Zubin Mehta, direction musicale
Davide Livermore, mise en scène
Giò Forma, décors
Mariana Fracasso, costumes
Antonio Castro, lumières
D‑wok, vidéo

Violetta Valery, Nadine Sierra
Alfredo Germont, Francesco Meli
Giorgio Germont, Placido Domingo
Flora Bervoix, Caterina Piva
Annina, Caterina Meldolesi
Gastone, Luca Bernard
Barone Douphol, Francesco Samuele Venuti
Marchese d’Obigny, William Corrò
Dottor Grenvil, Emanuele Cordaro
Giuseppe, Alfio Vacanti
Domestico di Flora, Egidio Massimo Naccarato
Commissionario, Giovanni Mazzei

Coro e Orchestra del Maggio Musicale Fiorentino
Chef des chœurs : Lorenzo Fratini

Florence, Teatro del Maggio, mardi 5 octobre 2021, 20h

Trois heures avant le début de la représentation, on a appris que La Traviata serait jouée sans orchestre, en raison d'une grève déclenchée par un syndicat. Ce fut une grande déception, car l’ attrait essnetiel de cette édition du chef‑d'œuvre de Verdi était la direction d'orchestre de Zubin Mehta, qui – bien que parfois critiqué par ceux qui identifient la "couleur verdienne" fantôme dans un style toujours hyper-dramatique, belliqueux et sombre – connaît toutes les nuances de la dramaturgie de Verdi, y compris les plus lyriques, intimes et douloureuses qui prévalent dans l'histoire de Violetta. Mais il y avait plusieurs autres bonnes raisons d'écouter cette Traviata, à commencer par les débuts de Nadine Sierra dans le rôle titre.

Acte I

L'interprétation de la chanteuse américaine a été jugée très favorablement par la majorité de ceux qui ont entendu la première, mais ce jugement ne peut être partagé qu'en partie par ceux qui ont entendu cette représentation tronquée. On ne peut pas dire cependant, que Sierra ait été très perturbée par le manque de soutien orchestral, car sa confiance était totale. Sa voix est extraordinaire : on pourrait la qualifier de lyrique-légère, mais elle n'a rien de la sveltesse qui fait le charme et la limite de la plupart des sopranos de cette catégorie, car le timbre est riche en harmoniques sur tout le registre – elle n'est pas du tout une clochette dans les aigus et ne perd pas de consistance dans les graves – et le volume est tel qu'elle n'aurait pas eu le moindre problème à se faire entendre au-dessus de l'orchestre. Le problème réside plutôt dans l'interprétation. Le phrasé est plutôt monotone, limité dans les nuances dynamiques et pauvre en accents capables de mettre pleinement en valeur la valeur expressive des mots : cela ne serait peut-être pas trop grave dans le bel canto, mais dans Verdi, et surtout dans Violetta, c'est difficilement pardonnable.

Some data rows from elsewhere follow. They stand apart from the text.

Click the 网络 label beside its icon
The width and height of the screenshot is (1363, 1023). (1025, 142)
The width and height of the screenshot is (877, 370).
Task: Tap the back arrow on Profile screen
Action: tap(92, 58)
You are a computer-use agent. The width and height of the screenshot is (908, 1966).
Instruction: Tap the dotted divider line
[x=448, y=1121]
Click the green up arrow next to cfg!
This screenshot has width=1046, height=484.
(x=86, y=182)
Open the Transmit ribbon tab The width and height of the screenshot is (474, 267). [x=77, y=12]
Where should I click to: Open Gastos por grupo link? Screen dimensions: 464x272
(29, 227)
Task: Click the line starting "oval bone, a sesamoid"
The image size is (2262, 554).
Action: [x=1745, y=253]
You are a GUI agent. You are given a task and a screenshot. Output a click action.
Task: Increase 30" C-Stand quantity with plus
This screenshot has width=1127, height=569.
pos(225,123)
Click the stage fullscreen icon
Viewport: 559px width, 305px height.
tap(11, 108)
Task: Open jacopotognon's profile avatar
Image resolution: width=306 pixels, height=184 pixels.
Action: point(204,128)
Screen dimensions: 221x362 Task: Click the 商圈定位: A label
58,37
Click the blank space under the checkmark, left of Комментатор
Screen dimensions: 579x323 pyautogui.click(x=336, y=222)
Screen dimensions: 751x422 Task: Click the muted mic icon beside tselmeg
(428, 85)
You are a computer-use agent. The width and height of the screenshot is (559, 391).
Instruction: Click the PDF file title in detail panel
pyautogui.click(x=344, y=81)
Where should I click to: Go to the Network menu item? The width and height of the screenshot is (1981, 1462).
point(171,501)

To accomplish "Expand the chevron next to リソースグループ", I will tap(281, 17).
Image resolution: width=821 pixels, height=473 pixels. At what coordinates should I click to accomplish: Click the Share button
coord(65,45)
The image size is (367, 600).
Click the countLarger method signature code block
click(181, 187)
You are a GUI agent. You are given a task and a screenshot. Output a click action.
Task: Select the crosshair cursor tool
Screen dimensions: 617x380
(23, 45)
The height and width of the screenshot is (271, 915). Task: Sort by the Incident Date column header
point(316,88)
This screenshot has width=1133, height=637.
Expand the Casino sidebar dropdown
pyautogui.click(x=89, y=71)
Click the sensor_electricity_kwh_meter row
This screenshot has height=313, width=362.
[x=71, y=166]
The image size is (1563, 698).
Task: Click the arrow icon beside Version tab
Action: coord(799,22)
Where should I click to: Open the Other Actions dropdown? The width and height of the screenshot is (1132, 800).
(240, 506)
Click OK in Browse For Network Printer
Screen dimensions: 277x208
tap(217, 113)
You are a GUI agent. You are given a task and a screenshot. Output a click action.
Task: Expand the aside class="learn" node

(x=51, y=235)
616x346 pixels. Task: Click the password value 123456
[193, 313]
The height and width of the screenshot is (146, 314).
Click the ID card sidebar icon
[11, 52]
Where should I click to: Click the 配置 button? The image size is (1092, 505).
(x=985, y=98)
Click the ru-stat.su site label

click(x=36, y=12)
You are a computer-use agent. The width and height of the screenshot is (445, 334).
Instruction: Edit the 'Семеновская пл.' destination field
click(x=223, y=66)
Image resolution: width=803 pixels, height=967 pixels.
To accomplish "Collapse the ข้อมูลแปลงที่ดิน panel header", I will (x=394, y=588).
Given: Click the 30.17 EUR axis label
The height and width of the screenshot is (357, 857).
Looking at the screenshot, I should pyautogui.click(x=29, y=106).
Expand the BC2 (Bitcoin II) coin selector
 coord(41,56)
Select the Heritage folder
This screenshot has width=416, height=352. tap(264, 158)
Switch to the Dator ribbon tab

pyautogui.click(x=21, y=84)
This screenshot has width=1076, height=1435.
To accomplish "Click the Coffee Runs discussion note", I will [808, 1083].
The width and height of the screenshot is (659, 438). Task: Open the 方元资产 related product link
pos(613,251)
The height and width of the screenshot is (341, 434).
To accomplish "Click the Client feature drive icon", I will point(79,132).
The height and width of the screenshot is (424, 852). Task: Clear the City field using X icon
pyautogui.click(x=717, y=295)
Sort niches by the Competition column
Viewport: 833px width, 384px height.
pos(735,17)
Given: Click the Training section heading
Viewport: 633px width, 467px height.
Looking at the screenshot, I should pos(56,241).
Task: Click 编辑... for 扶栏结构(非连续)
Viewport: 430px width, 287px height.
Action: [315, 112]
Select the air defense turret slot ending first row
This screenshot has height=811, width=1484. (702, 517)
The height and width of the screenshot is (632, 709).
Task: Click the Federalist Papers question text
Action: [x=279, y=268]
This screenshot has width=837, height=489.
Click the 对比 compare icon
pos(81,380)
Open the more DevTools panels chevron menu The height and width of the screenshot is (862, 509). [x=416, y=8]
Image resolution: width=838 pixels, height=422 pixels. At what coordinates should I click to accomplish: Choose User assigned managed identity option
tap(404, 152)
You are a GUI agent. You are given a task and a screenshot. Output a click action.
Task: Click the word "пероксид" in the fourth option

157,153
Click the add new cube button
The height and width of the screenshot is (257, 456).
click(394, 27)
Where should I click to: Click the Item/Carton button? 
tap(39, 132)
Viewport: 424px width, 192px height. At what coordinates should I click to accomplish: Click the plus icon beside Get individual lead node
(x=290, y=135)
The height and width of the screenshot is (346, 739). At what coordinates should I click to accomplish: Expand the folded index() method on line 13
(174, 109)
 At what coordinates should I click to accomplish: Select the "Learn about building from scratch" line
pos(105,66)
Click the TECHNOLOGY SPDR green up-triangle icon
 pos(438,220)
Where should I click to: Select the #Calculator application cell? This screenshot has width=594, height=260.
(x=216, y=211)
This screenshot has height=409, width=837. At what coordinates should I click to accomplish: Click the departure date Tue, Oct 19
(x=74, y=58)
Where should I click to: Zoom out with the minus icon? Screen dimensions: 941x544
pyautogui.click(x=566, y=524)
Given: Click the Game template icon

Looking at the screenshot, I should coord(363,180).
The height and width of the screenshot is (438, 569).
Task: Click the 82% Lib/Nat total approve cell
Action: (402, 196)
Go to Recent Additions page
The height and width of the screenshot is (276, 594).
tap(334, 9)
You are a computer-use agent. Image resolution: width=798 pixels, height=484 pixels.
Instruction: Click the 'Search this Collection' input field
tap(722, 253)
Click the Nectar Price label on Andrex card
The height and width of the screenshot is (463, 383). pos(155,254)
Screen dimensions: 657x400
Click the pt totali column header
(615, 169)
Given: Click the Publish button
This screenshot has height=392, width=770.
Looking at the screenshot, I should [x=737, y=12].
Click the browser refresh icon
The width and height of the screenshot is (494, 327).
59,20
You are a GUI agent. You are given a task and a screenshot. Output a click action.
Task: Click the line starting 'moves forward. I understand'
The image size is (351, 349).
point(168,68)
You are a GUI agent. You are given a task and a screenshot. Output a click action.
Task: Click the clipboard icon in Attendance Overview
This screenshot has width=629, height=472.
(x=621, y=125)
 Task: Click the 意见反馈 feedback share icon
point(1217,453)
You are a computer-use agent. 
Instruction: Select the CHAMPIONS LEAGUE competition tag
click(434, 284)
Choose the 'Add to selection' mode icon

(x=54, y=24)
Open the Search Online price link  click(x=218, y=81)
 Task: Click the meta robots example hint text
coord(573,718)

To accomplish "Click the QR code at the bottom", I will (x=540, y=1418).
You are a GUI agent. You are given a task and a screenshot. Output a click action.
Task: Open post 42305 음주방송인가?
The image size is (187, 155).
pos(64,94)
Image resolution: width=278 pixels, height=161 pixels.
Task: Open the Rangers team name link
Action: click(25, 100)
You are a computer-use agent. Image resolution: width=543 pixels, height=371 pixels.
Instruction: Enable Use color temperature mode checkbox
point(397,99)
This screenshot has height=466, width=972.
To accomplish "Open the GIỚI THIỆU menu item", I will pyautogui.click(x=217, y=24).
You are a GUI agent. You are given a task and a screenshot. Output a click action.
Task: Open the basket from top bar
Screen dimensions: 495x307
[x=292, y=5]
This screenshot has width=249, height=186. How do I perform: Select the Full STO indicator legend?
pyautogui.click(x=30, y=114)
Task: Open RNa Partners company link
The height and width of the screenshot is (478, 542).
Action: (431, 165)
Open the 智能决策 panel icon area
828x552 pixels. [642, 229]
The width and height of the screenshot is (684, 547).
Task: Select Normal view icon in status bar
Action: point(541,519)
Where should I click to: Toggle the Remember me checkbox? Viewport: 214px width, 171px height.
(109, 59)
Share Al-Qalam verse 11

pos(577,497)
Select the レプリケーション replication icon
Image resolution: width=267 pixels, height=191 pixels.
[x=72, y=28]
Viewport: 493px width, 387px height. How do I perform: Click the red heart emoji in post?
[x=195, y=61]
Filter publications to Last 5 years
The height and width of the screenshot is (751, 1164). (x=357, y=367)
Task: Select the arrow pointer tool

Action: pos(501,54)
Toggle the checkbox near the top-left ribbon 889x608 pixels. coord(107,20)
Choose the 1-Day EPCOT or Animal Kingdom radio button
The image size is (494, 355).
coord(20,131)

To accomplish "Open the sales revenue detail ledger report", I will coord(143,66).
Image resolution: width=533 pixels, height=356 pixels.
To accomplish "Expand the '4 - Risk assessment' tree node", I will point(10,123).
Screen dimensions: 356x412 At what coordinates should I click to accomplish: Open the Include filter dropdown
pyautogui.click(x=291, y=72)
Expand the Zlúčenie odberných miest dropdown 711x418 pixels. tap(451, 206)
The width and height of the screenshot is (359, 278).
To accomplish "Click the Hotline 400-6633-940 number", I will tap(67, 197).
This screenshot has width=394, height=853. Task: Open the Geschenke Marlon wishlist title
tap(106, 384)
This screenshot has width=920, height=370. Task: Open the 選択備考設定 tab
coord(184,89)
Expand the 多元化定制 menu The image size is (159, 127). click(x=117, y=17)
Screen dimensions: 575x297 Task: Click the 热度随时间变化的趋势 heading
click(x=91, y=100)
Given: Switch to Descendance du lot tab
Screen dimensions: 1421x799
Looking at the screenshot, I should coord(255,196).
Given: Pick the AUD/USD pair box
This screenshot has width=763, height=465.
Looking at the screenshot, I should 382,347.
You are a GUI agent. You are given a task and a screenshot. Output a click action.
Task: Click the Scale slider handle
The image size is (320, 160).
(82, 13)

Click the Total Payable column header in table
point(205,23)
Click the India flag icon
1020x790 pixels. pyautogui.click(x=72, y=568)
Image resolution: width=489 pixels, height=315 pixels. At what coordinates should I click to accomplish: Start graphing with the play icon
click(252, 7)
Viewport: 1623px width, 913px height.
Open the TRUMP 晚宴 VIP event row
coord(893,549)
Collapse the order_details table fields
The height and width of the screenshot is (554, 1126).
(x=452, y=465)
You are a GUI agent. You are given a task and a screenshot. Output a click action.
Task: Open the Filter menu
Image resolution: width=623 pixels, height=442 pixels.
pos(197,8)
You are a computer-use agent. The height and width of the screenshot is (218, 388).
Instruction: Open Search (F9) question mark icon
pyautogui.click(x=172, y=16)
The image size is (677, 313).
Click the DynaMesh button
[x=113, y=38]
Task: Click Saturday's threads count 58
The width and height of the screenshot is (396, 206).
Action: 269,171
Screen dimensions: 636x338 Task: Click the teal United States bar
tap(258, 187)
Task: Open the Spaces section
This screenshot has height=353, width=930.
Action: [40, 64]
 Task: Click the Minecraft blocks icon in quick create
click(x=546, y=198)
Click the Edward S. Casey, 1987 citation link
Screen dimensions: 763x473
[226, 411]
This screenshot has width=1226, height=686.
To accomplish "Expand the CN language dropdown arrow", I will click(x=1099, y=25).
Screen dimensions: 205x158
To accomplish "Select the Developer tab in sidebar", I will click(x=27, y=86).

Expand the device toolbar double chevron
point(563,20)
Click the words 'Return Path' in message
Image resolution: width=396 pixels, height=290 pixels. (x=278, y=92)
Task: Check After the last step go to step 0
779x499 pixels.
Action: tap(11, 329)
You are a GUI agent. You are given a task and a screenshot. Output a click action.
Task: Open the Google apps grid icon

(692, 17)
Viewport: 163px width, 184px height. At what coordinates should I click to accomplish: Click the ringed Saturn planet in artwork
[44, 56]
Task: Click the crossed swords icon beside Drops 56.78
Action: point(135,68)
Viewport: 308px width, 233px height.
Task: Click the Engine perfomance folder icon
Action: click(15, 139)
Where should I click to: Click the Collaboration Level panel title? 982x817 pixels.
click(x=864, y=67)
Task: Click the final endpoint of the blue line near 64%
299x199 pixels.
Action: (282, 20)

Dans l'aria qui clôt le premier acte, Sierra ne transmet rien des palpitations et de l'incertitude provoquées dans son cœur par la naissance d'un sentiment inconnu d'elle, le véritable amour. Elle présente, il est vrai, quelques belles mezzevoci, mais elles ne sont qu'une démonstration de ses capacités vocales. Et, chose impardonnable, elle termine son air par une horrible cadence d'exhibitionnisme vocal sans retenue, ici des plus incongrues. La cabaletta suivante est de la pure virtuosité et se termine par un mi bémol aigu, qui convient certainement, mais qui ne devrait pas être maintenu aussi absurdement longtemps, même sur l'accord final. Il déclenche ainsi des applaudissements enthousiastes de la part du public.

Acte II, deuxième tableau

Dans l'Acte II, l'uniformité du phrasé se répète dans le duo avec Germont- père et dans le duo avec Germont-fils. Des phrases telles que "Non sapete quale affetto…", "Ah il supplizio è spietato", "Dite alla giovine..." ne touchent pas le public. "Amami Alfredo" est le plus froid que j'ai jamais entendu, mais il se termine par un "Addio !" dans lequel enfin quelque chose vibre dans le cœur de Sierra. Ce premier symptôme isolé de changement est suivi par d'autres, plus fréquents dans la deuxième partie de l'acte, car Sierra exprime la douleur et l'anxiété de Violetta avec la juste intensité, d'abord dans quelques phrases uniques comme "Pietà di me…", "Questi luoghi abbandonate…" puis dans toute son intervention dans le grand concertato qui clôt l'acte.

 

Acte III, Addio del passato, Nadine Sierra (Violetta)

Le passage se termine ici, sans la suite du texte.